Growing up, the Blazers rookie didn’t consider himself a bookworm, or anything close to one. Reading put him to sleep, and books were never something he sought out away from school.

“I was always playing sports, unless we had a book report,” Henderson said recently, before a mid-March road loss to the New Orleans Pelicans. “But I didn’t really like it growing up.”

Subtracting book reports from the equation might be the answer. In the two years he spent with the G League Ignite, though, Henderson developed a reputation among his teammates—for, of all things, reading like a madman.

“He reads all the time,” Shareef O’Neal, Henderson’s former Ignite teammate, told The Ringer in 2022. “He’s always in his room, locked in on a book.”
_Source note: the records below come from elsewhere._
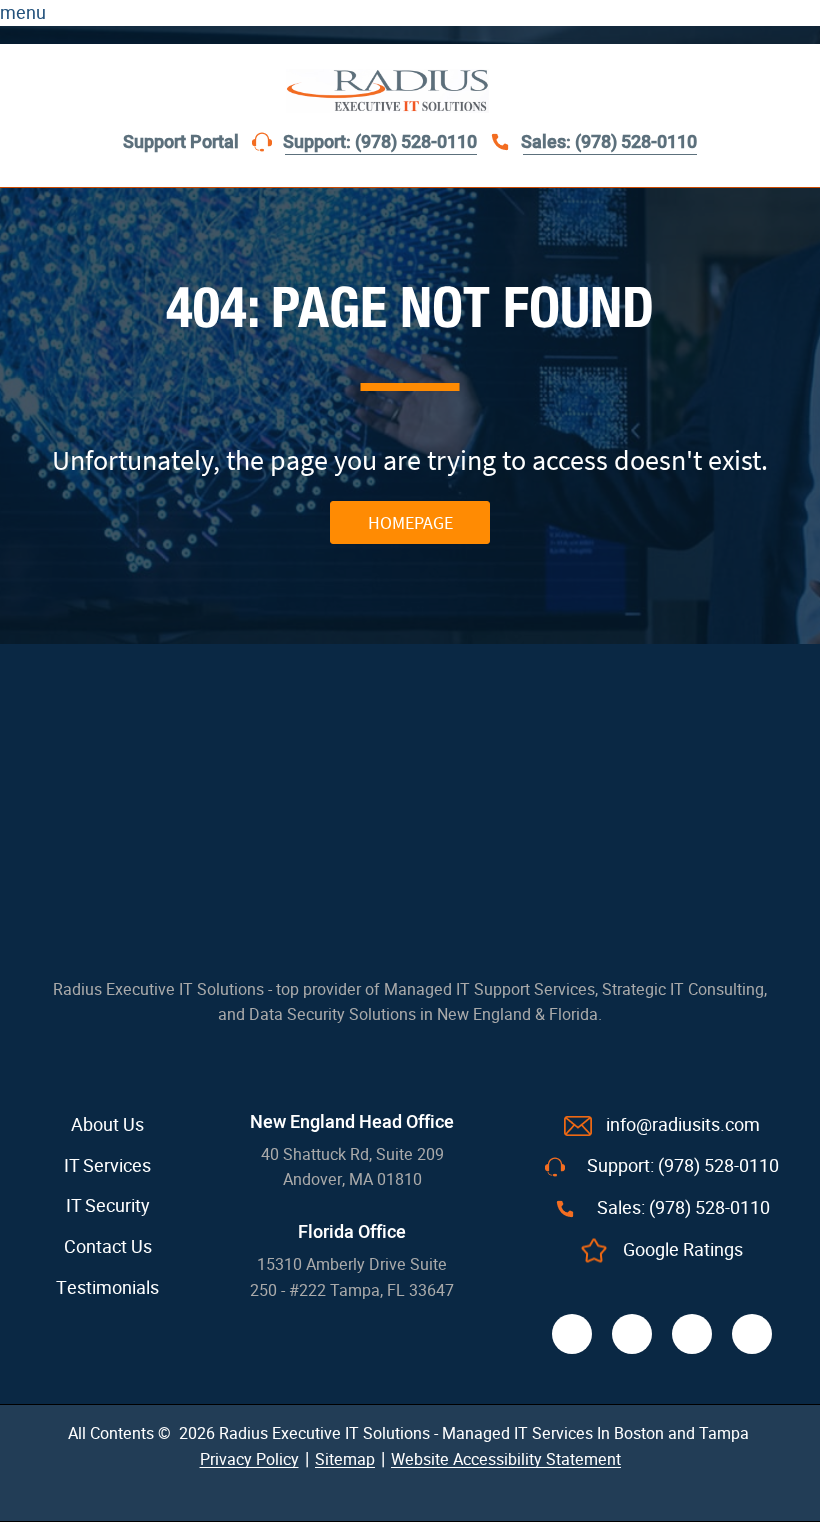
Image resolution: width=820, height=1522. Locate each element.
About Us (107, 1125)
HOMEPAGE (410, 522)
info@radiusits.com (683, 1125)
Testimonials (107, 1288)
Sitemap (345, 1459)
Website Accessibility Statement (506, 1459)
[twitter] (632, 1334)
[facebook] (572, 1334)
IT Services (107, 1166)
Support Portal (181, 142)
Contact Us (108, 1247)
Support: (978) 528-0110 (380, 142)
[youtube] (752, 1334)
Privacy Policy (249, 1459)
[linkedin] (692, 1334)
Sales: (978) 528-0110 (609, 142)
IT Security (108, 1206)
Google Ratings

Henderson, the 20-year-old who went No. 3 overall in the 2023 draft, explained that the habit started with his decision to skip college and spend two years in the NBA’s minor league. At his going away party, a family friend gave Henderson a copy of Don Ruiz’s The Four Agreements: A Practical Guide to Personal Freedom. The popular self-help book, which spent a decade on The New York Times best seller list, joined him on his cross-country trip from Georgia to Walnut Creek, California, where the team was based its first two seasons. In his first year with the Ignite, Henderson lived around the corner from a park and would walk there and read. He’s an old school reader, too: no Kindle, no Nook. Physical copies only. He has designs on having his own personal library, which is why he doesn’t have a library card.

As a newly-minted professional, Henderson had increased free time and was trying to find ways to fill it. One day, he decided to pick up the book and see what it was all about. From there, he was hooked—in part because, at 19, he was busy figuring out what sort of pro—and person—he wanted to be. “I think that’s why I started reading when I got to the G League, because I was really trying to figure out who I was,” he said. “I knew who I was, but I didn’t know who I wanted to be and who I wanted people to know me as, so that’s why I started reading. And just find different ways of how I want to be perceived.”

The Four Agreements helped him with that—and spurred a new desire. “I wanted to read more like it,” Henderson said.

And he has. To his surprise, the self-help books have unintentionally spilled into helping him on the court. He cited Robert Greene’s international best seller The 48 Laws of Power, a book that draws on philosophies from leaders throughout world history. He’s tasked with becoming the Blazers’ next franchise player; in a season in which they’ve struggled to win, the book has helped him make sense of his job.